Written and directed by Richard Billingham.
Starring Ella Smith, Justin Sallinger, Patrick Romer, Tony Way, Sam Gittins, Joshua Millard-Lloyd and Deirdre Kelly.
SYNOPSIS:
A poverty-stricken family living in the Black Country during the 1980s struggles with the constant spectre of financial peril.
From the very first shots of photographer turned filmmaker Richard Billingham’s debut feature Ray & Liz, it’s clear this isn’t a rose-tinted take on working class Britain. The camera follows flies buzzing around the grubby home of the first half of the titular couple and we see snippets of his daily routine. It’s a sad existence that consists of pottering around one room, while swigging dodgy home-brewed beer from unlabelled plastic bottles.
This sad tableau becomes the framing device of a movie that predominantly focuses on two incidents from Billingham’s real childhood, told via flashback. The first sees he and toddler brother Jason left in the care of a hapless relative (Tony Way), who is tricked by the couple’s intimidating lodger (Sam Gittins) into downing most of Liz’s (Ella Smith) secret booze supply. When she and her husband (Justin Sallinger) return, all hell breaks loose. The second story recounts the time Jason (Joshua Millard-Lloyd), now aged 10, disappeared for several days around Bonfire Night.
There’s no doubting the straight-faced verisimilitude of Billingham’s filmmaking, with the tobacco-stained walls and grotesque alcoholic beverages being a hallmark of the critically acclaimed photographic works from which the film is inspired. Billingham’s camera rams itself into the claustrophobic living rooms and hallways of the Midlands in the Thatcher era, creating a pervasive atmosphere of grim desperation. You can almost smell the fag smoke.
The central performance, too, is fierce and committed. Ella Smith as the brash, crude matriarch of the family is absolutely the standout – a force of nature at the centre of a film that’s often a little too willing to sit in silence. From the moment we meet Tony Way’s timid Uncle Lol, it’s clear he is every bit as terrified of Liz as he is of the thuggish lodger who eventually becomes his undoing. Smith keeps the movie afloat with a performance that feels as real as it does outlandish. It’s fitting when Benefits Street star Deirdre “White Dee” Kelly turns up as an older version of Liz, as she feels like the modern analogue of Smith’s character.
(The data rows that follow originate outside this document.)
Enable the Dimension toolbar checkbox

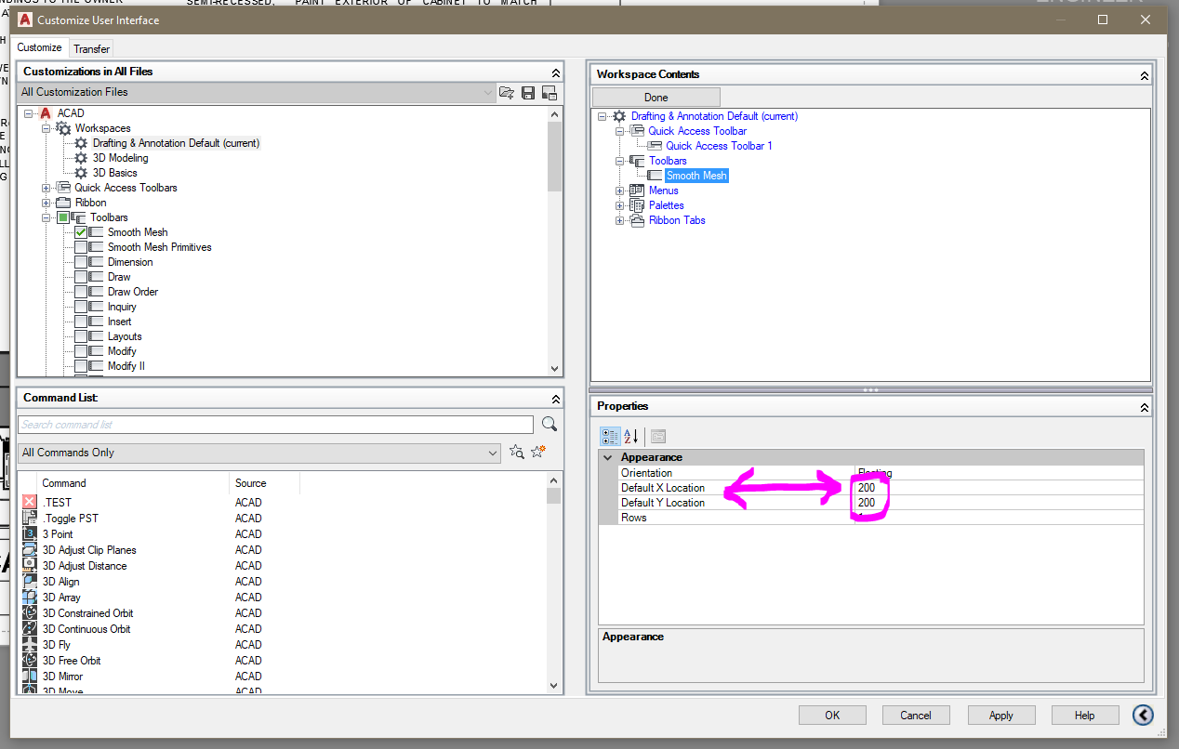tap(80, 261)

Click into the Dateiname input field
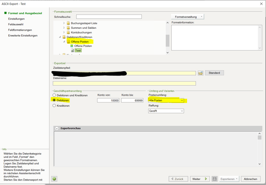point(124,83)
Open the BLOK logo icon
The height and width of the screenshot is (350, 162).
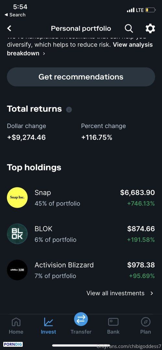click(x=17, y=234)
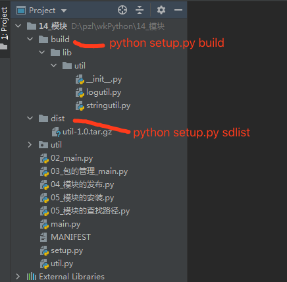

Unfortunately, the rest of Ray & Liz can’t match up to the twin pillars of its setting and its central performance. Given the potential of this world and the strength of Smith’s work, it’s shocking that Billingham – making his feature debut – is so willing to devote his running time to dramatically inert and over-extended scenes that are closer to photographs than they are to cinematic moments. The film is far stronger when it’s observing the sadness of the couple’s stash of cigarette butts found under a subway – “there’s an inch of white left on some of those” – than it is when it tries to cast a more artful eye on the environment in which this family lives.
As much as Ray & Liz delivers when it comes to portraying the milieu of Billingham’s childhood, in the same way as his famous photographs did, it doesn’t quite reach the heights it should as a movie. Ella Smith dominates proceedings with a very strong performance, but the sparse narrative and fairly lacklustre supporting cast is on far shakier ground.